Scientific classification
- Domain: Bacteria
- Kingdom: Pseudomonadati
- Phylum: Pseudomonadota
- Class: Betaproteobacteria
- Order: Burkholderiales
- Family: Comamonadaceae
- Genus: Ramlibacter
- Species: R. tataouinensis
- Binomial name: Ramlibacter tataouinensis Heulin et al. 2003

= Ramlibacter tataouinensis =

- Genus: Ramlibacter
- Species: tataouinensis
- Authority: Heulin et al. 2003

Species of bacterium

Ramlibacter tataouinensis is a Gram-negative beta-proteobacterium. It was first isolated from meteorite fragments buried in the sands of a desert near Tataouine, Tunisia. The bacterium may exist as two forms: cyst and rod. Its morphology depends on the environment. During daytime when the desert environment is extremely hot and dry, Ramlibacter tataouinensis exist in cyst form. In its cyst form, Ramlibacter tataouinensis is well protected against desiccation.
Remarkably, this novel desert bacterium has the highest known average G+C content among the beta-proteobacterium. G+C base pairs are known to have stronger hydrogen bonding interactions than A+T base pairing. Thus, a higher G+C content may prove to be a protective mechanism for life in harsh desert conditions.

==Light receptors==
The genome of Ramlibacter tataouinensis encodes for numerous light receptors. The number of light receptors found in Ramlibacter tataouinensis, a chemolithotroph, is usually seen in phototrophic bacteria. A total of six genes encodes for light sensing proteins : 2 red/infrared sensing and 4 blue light sensing. These light sensing proteins would allow Ramlibacter tataouinensis to distinguish between night and day. A discrete ability to "tell time" may facilitate the growth pattern of the desert bacterium. During cold desert nights, dew forms and the availability of water confers Ramlibacter tataouinensis with limiting substrate i.e. water which may stimulate cell growth and division.

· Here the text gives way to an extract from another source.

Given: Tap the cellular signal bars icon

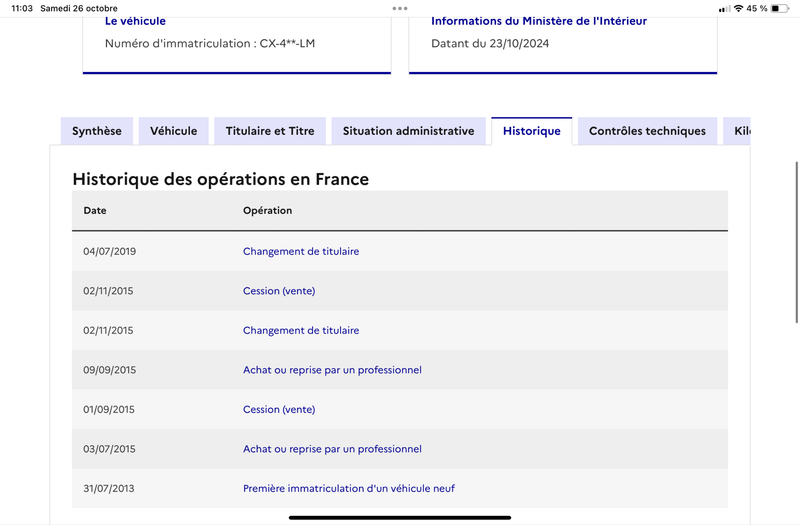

==Tolerance to oxidative stress and DNA repair mechanisms==

Reactive oxygen species (ROS) are highly volatile and can damage living cells. Superoxide, an example of a ROS, can be transformed into less harmful molecules i.e. oxygen and hydrogen peroxide by an enzyme called superoxide dismutase. Ramlibacter tataouinensis possesses two forms of superoxide dismutase, one existing in the cytoplasm and the other in periplasm. Ramlibacter tataouinensis has genes encoding for carotenoid biosynthesis. Carotenoid are photosynthetic pigments usually found in chloroplasts of plants and in photosynthetic organisms like algae and fungus. These pigments assist in the transfer of light energy to the reactive centers during photosynthesis. Since Ramlibacter tataouinensis derives its energy from inorganic carbon compounds, the synthesis of carotenoids can be a means of quenching ROS.
Three proteins may be responsible for repairing its DNA due to photo-damage. Two forms of deoxyribodipyrimidine photolyase and a conserved hypothetical protein(CHP) all assist in potentially repairing DNA.